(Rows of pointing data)
• • •

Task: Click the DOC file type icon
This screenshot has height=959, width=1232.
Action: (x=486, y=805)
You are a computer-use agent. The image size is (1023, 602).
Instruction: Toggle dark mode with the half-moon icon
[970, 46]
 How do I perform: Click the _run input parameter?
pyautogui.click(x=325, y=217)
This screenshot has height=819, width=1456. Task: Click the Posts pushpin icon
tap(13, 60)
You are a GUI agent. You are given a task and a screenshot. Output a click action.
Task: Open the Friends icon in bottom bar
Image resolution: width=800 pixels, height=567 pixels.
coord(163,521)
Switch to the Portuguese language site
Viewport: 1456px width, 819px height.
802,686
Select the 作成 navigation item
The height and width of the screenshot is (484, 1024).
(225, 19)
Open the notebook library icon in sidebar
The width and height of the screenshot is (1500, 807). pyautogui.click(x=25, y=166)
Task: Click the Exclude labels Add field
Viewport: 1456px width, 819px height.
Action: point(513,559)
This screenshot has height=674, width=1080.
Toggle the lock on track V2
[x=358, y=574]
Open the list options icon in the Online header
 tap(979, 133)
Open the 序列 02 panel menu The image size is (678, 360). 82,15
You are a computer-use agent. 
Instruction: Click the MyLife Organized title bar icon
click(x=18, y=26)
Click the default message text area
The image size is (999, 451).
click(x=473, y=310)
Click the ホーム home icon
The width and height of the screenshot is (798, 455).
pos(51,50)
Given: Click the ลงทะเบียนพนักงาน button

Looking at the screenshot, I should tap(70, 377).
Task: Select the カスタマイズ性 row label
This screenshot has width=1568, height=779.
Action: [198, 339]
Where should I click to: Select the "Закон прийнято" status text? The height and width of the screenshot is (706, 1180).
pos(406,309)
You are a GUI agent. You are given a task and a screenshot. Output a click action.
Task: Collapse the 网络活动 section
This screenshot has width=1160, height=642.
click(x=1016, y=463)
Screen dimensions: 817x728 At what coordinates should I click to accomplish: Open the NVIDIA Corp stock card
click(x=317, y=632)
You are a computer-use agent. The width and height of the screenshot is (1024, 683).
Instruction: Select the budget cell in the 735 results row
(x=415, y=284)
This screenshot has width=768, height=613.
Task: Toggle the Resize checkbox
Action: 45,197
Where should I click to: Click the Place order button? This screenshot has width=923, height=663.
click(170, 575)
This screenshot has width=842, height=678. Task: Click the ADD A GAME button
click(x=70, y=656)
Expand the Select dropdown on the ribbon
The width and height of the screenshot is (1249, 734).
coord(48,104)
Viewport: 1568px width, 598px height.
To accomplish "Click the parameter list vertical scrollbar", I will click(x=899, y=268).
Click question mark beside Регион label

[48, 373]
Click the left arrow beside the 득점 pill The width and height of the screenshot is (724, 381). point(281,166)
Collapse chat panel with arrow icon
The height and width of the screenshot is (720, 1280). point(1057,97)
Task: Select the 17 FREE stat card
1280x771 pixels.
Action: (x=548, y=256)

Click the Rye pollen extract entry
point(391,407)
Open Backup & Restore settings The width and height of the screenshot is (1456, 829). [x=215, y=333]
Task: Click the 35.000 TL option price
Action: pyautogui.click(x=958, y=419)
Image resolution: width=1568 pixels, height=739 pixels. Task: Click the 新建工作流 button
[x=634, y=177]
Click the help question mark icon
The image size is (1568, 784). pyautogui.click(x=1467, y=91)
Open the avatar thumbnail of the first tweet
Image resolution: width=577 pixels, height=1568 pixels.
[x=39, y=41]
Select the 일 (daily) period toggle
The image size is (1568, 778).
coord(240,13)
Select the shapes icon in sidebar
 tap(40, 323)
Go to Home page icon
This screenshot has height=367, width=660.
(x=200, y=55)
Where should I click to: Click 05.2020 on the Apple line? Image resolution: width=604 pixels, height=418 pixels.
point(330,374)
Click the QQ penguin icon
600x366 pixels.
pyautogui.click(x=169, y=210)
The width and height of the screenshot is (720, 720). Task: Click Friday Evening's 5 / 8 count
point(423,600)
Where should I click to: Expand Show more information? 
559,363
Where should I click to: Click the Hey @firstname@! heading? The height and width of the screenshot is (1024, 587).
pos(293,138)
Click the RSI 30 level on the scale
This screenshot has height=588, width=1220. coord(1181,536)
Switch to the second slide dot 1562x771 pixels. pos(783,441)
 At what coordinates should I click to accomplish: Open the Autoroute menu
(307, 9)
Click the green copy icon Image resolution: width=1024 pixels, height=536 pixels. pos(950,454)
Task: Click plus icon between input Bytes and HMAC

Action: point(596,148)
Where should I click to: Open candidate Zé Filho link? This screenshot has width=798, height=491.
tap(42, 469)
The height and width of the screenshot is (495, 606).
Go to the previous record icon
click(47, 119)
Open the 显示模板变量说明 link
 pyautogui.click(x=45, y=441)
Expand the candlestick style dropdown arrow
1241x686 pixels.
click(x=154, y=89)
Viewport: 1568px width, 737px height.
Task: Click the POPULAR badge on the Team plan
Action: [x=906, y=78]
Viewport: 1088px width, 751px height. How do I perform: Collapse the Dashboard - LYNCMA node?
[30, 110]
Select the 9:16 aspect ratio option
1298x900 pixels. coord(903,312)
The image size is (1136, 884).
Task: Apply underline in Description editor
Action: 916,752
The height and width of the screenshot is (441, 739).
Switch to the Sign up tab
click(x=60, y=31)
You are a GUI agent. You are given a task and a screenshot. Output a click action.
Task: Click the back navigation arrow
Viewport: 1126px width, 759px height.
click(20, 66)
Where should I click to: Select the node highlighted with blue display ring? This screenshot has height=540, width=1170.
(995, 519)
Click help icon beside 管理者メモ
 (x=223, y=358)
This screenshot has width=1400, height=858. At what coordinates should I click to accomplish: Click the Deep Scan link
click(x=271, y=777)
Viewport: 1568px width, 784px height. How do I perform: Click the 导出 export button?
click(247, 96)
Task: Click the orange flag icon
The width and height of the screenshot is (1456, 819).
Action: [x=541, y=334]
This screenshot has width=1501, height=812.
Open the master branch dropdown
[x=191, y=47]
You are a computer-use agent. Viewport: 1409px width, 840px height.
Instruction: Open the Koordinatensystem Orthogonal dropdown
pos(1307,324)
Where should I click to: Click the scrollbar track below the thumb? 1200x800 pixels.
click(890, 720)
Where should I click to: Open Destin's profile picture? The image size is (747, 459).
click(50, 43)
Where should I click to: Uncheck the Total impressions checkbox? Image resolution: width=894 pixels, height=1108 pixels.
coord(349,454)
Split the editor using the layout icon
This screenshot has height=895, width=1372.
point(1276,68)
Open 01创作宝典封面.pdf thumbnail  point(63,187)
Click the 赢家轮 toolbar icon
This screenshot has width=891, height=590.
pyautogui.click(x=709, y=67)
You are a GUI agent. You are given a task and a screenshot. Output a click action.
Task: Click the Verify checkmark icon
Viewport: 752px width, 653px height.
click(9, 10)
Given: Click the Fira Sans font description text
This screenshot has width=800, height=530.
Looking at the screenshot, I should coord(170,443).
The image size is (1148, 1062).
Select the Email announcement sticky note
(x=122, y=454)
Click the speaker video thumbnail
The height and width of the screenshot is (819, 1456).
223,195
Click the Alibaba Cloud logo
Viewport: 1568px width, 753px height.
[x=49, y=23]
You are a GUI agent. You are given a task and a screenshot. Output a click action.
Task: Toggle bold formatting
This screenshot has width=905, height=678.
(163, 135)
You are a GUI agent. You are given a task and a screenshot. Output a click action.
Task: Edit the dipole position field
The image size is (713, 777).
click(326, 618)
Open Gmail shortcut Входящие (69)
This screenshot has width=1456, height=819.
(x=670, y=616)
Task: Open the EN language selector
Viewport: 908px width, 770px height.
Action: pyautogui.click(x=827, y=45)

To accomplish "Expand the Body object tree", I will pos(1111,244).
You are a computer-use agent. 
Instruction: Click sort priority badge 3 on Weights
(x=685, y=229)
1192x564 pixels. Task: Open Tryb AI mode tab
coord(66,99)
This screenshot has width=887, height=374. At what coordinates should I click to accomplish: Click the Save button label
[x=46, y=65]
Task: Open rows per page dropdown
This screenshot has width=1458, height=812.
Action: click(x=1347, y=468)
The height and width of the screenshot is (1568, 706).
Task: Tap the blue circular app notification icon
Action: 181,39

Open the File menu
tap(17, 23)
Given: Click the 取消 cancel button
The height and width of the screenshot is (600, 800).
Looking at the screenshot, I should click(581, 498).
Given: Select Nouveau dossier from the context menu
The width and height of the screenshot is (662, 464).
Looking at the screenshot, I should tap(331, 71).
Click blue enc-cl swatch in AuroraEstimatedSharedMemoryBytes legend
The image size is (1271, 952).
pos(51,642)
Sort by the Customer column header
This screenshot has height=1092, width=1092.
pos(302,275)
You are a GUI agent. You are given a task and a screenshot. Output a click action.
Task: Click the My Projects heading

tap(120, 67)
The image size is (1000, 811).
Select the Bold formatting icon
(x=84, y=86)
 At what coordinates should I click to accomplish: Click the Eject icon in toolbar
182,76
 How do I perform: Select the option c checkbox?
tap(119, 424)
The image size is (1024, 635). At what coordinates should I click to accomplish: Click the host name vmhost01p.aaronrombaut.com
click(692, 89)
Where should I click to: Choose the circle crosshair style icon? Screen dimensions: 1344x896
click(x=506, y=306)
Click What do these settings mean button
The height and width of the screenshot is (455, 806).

• • •

TASK DIRECTIONS
Collect every row above that contains the word "panel" and copy each one in full.

FINAL ANSWER
Open the 序列 02 panel menu The image size is (678, 360). 82,15
Collapse chat panel with arrow icon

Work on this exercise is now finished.